- _Text provided_:
Congenital Heart Disease

Myocyte apoptosis occurs early during the development of pressure-overload hypertrophy in infant myocardium

^a Department of Anesthesiology and Perioperative and Pain Medicine, Children's Hospital Boston, and Harvard Medical School, Boston, Mass
^b Department of Cardiac Surgery, Children's Hospital Boston, and Harvard Medical School, Boston, Mass
^c Department of Cardiology, Children's Hospital Boston, and Harvard Medical School, Boston, Mass
^d Anesthesia/Critical Care Medicine Research Laboratory, Children's Hospital Boston, and Harvard Medical School, Boston, Mass

Received for publication July 1, 2008; revisions received November 20, 2008; accepted for publication December 22, 2008.

^_* Address for reprints: Yeong-Hoon Choi, MD, Children's Hospital Boston and Harvard Medical School, Department of Cardiac Surgery, 300 Longwood Avenue, Boston, MA 02115. Current address: Heartcenter of the University of Cologne, Department of Cardiothoracic Surgery and Center of Molecular Medicine Cologne, Kerpener Str 62, 50924 Cologne, Germany. (Email: yh.choi{at}uk-koeln.de).

Objective: Abnormal hemodynamic loading often accompanies congenital heart disease both before and after surgical repair. Adaptive and maladaptive myocardial responses to increased load are numerous. This study examined the hypothesis that myocyte loss occurs during compensatory hypertrophic growth in the developing infant myocardium subjected to progressive pressure overload.

Methods: Pressure-overload left ventricular hypertrophy was induced in 7- to 10-day-old rabbits by banding the thoracic aorta. Left ventricular function and mechanics were quantified by serial echocardiography and noninvasive left ventricular wall stress analysis. Left ventricular tissue sections were examined for fibrosis by using Masson's trichrome stain and for myocyte apoptosis by using a myocyte-specific DNA fragmentation assay and caspase-3 activation (specific fluorescent substrate).

- _Assigned task A_:
Copy the abstract from "Objective: Abnormal hemodynamic" to "progressive pressure overload.", swapping "infant" for "neonatal".
- _Assigned task B_:
Answer these questions using the abstract:
(i) How old were the rabbits when the hypertrophy was induced?
(ii) Which stain was used to examine the tissue sections for fibrosis?
(iii) On what date was the paper accepted for publication?
The data after this point are separate material, unrelated to the abstract.

- _Data section_:

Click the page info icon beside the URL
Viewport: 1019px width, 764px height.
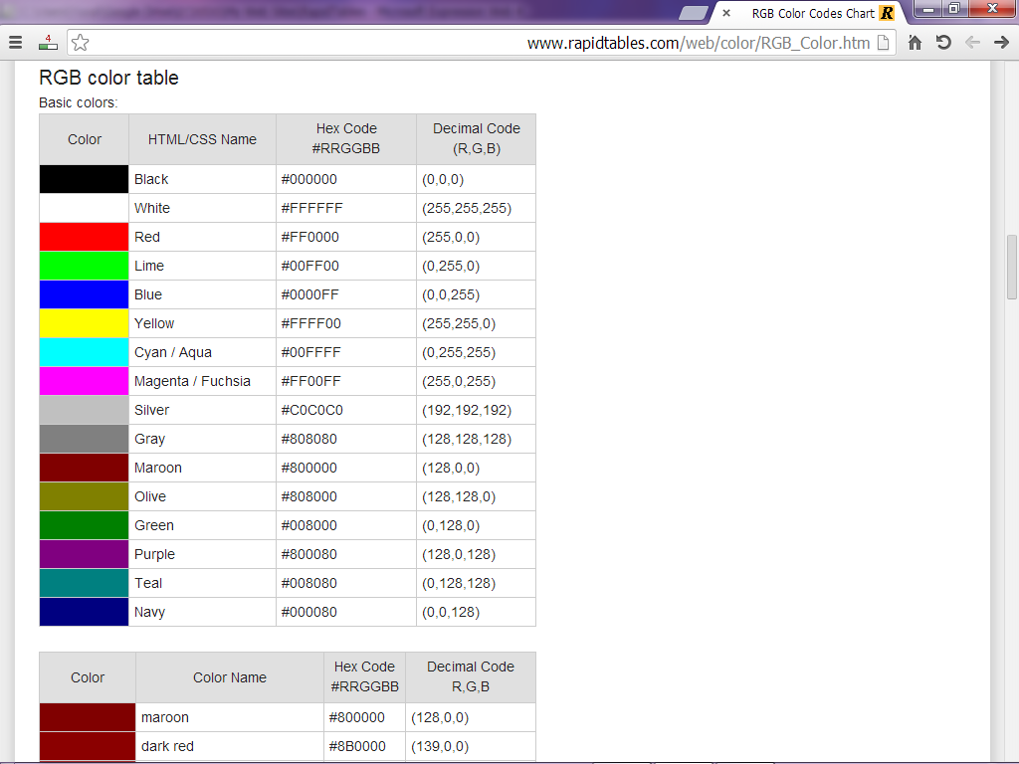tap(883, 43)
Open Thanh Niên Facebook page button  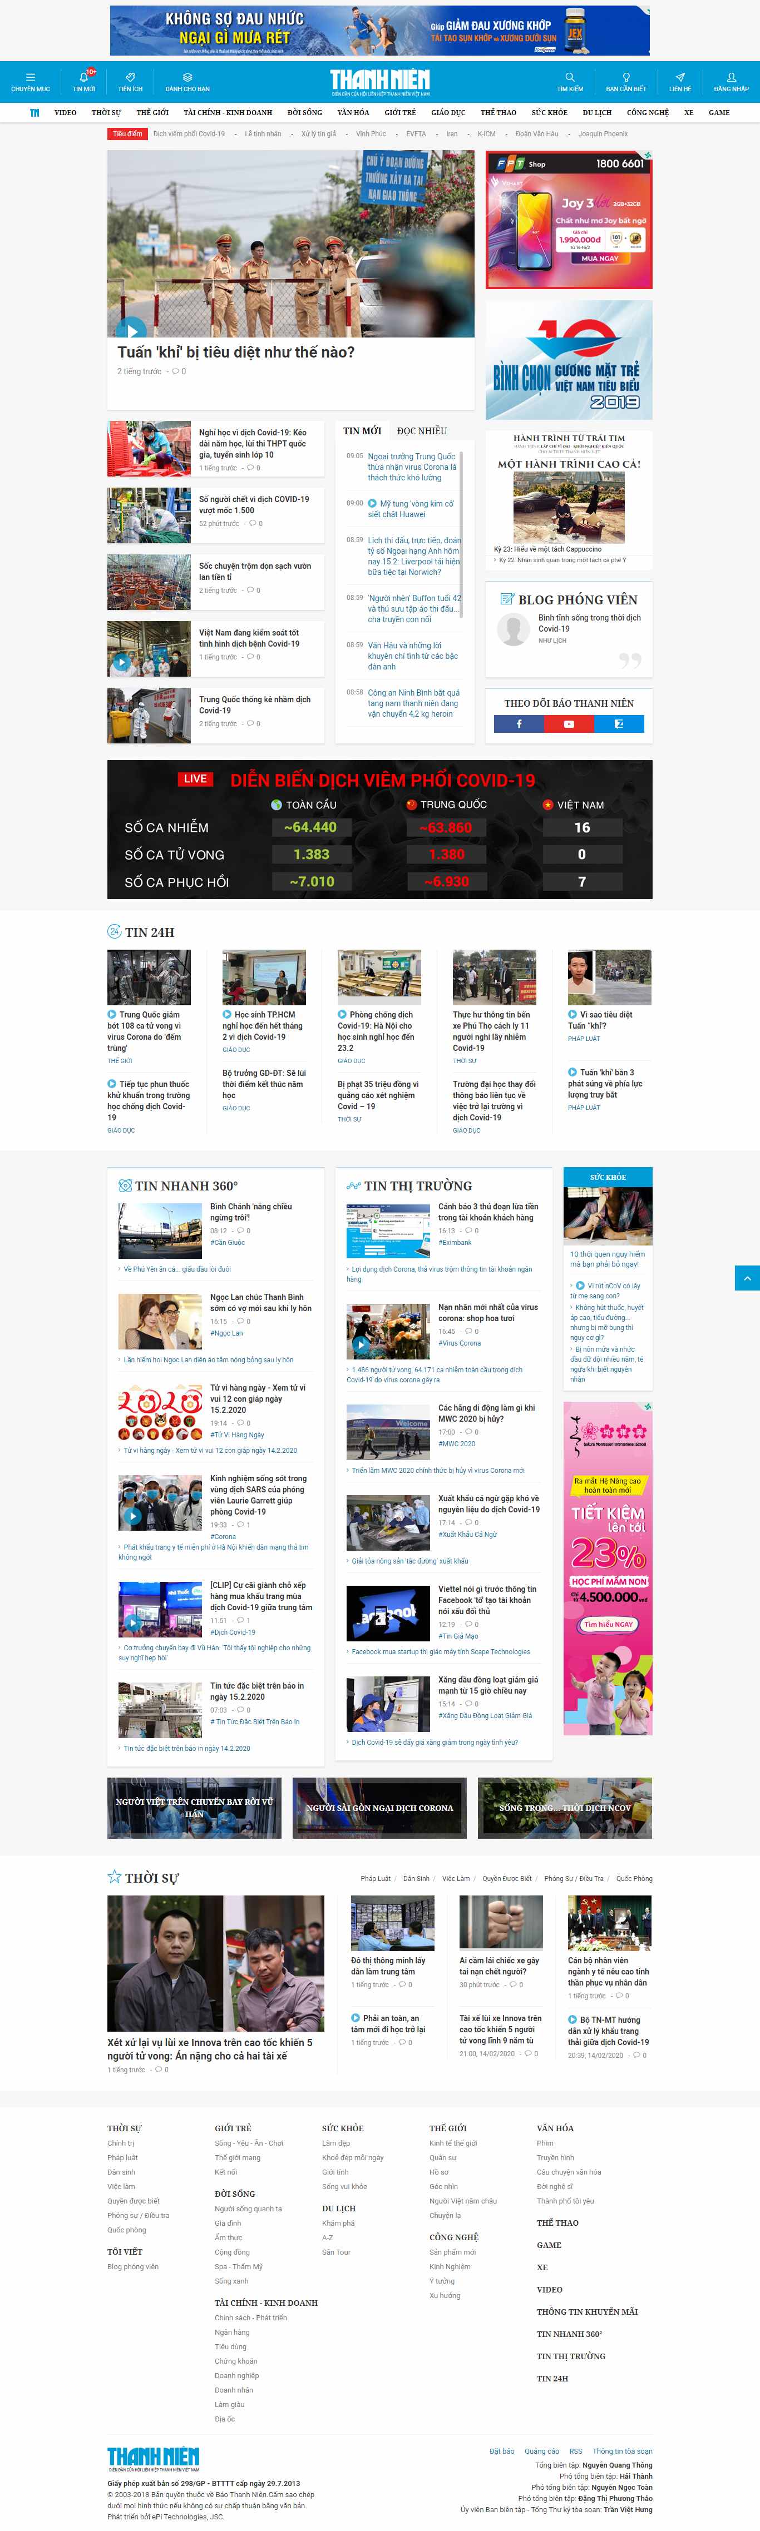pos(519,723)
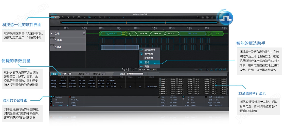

- _Result A_:
Objective: Abnormal hemodynamic loading often accompanies congenital heart disease both before and after surgical repair. Adaptive and maladaptive myocardial responses to increased load are numerous. This study examined the hypothesis that myocyte loss occurs during compensatory hypertrophic growth in the developing neonatal myocardium subjected to progressive pressure overload.

- _Result B_:
(i) 7 to 10 days old
(ii) Masson's trichrome stain
(iii) December 22, 2008